17 janvier 2012
De la musique avant toute chose

En ces temps de vœux et de bonnes résolutions, the Melomaner va vous aider à remplir l’agenda que l’on vous a offert pendant les fêtes. Les saisons lyriques ne coïncidant hélas pas avec le calendrier civil, nous nous arrêterons donc au seuil de l’été, avec un bref aperçu sur les grands festivals – rassurez-vous, nous y reviendrons avant que vous ne prépariez vos valises pour le chant des cigales.
D’ici là, le grand rendez-vous de ce mois de janvier est la venue annuelle de Natalie Dessay à l’Opéra de Paris ; après La Somnambule il y a deux ans, et Giulio Cesare la saison passée, la diva française aux aigus stratosphériques incarnera la coquette Manon de Massenet sur la scène de Bastille, ouvrant le bal des commémorations du centenaire de la mort du compositeur français.

Carsen et Sellars

De l’autre coté des Alpes, vous aurez rendez vous avec Richard III de Battistelli au Grand-Théâtre de Genève, création importée de Flandres, dans une mise en scène forcément efficace de Robert Carsen – du 22 janvier au 1er février. Une centaine de kilomètres à l’ouest, et quelques jours plus tard, l’Opéra de Lyon met en regard, sur trois soirées, les trois opéras en un acte du Triptyque de Puccini, avec trois ouvrages du vingtième siècle traitant du même sujet. Une passionnante mise en perspective, mise sur les planches par David Pountney du 27 janvier au 13 février. Hors de nos frontières, l’évènement a lieu au Teatro Real de Madrid dans un doublet russe réglé par Peter Sellars : Perséphone de Stravinsky et Iolanta de Tchaïkovski, du 14 au 29 janvier.

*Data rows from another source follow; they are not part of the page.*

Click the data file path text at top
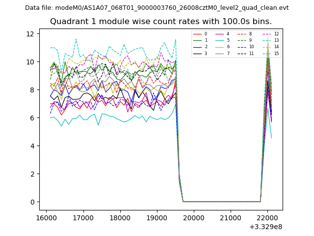coord(157,8)
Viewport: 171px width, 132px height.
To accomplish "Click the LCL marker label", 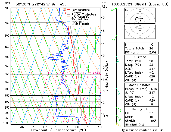I will point(107,116).
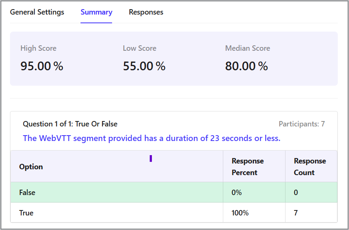Click the Median Score label

coord(247,48)
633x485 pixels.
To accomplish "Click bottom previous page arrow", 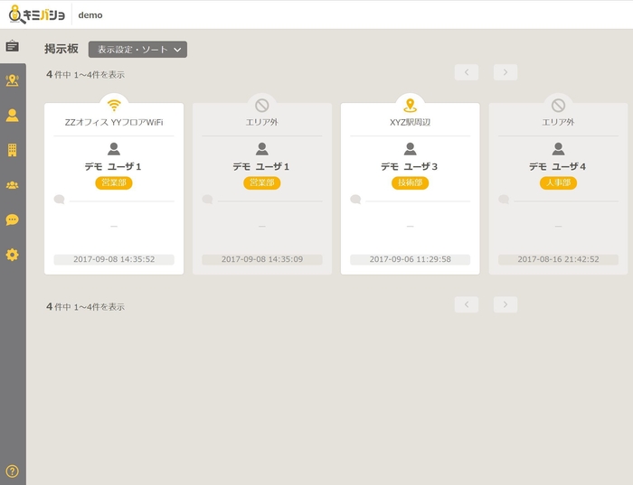I will [467, 304].
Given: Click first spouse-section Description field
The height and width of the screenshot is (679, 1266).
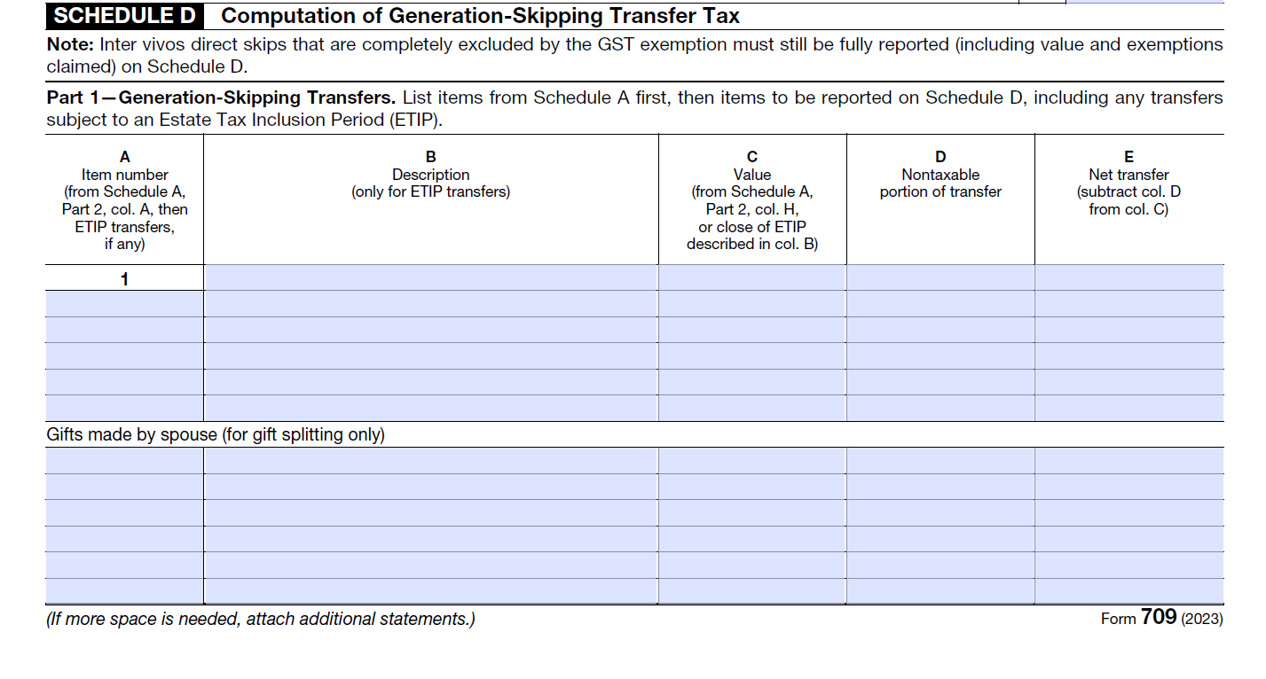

Le début du mois de février sera lui, placé sous le signe de la danse, avec le retour de la vision essentielle laissée par Pina Bausch du mythe d’Orphée et Eurydice – au Palais Garnier du 4 au 16 février – tandis qu’Andonis Foniadakis créera une nouvelle chorégraphie sur une musique de Haendel  du 4 au 12 février au Grand Théâtre de Genève. On pourra saluer le pays de Vaud à l’occasion de l’Alcina dirigée par Ottavio Dantone – à Lausanne du 19 au 26 février.

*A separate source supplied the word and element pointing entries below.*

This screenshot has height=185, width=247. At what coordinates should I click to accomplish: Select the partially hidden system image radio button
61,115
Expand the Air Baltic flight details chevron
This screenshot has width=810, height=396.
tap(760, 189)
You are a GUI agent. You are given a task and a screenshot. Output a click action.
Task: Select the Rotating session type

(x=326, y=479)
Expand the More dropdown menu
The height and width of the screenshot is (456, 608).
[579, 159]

Du baroque et de l’opéra bouffe

Mais c’est de l’autre côté du Rhin qu’il faudra porter les regards, avec l’incarnation magistrale d’Edita Gruberova dans le Roberto Devereux que Christof Loy lui a taillé sur mesure à Munich du 1er au 13 février,  et surtout une Ariane à Naxos de grand luxe à Baden-Baden, avec Renée Fleming, Sophie Koch, dirigée par Christian Thielemann du 18 au 25. Paris ne sera pas en reste avec l’Egisto de Cavalli par le désormais célèbre duo Vincent Dumestre/Benjamin Lazar à l’Opéra Comique du 1er au 9 février – avec des séances de rattrapage à Rouen, du 16 au 19, et en fin de mois, à l’Amphithéâtre Bastille, les deux essais inachevés de Debussy en matière lyrique, d’après Poe -Le  Diable dans le Beffroi et La Chute de la maison Usher, du 29 février au 3 mars, en parallèle à la reprise dans la grande salle du Pelléas et Mélisande de Debussy dans la mise en scène de Robert Wilson du 28 février au 16 mars.

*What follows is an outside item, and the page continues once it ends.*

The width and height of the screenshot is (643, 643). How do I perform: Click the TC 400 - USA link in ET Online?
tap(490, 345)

C’est encore dans l’est que ça se passera en mars, avec à Strasbourg, Les Huguenots de Meyerbeer, venus de Bruxelles, dans la mise en scène d’Olivier Py, du 14 au 28 mars. En Lorraine, l’Opéra de Nancy programmera la géniale satire de Jean Michel Ribes, René l’Enervé, opéra bouffe se moquant ouvertement de Nicolas Sarkozy et qui avait fait l’ouverture de la saison du Théâtre du Rond-Point – du 14 au 18 mars. A Lyon encore, la nouvelle production de Parsifal commandée à François Girard et dirigé par l’excellent Kazushi Ono réunira les mélomanes, et pas seulement les wagnériens patentés – du 6 au 25 mars. On pourra aussi se déplacer à Lille pour un Couronnement de Poppée mis en scène par Jean-François Sivadier, avec Emmanuelle Haïm au pupitre et Max-Emanuel Cencic en Néron – du 12 au 22, ou encore à Dijon, les 1er et 3 avril. Les nostalgiques, quant à eux, pourront saluer Grace Bumbry au Théâtre du Châtelet le 6 mars.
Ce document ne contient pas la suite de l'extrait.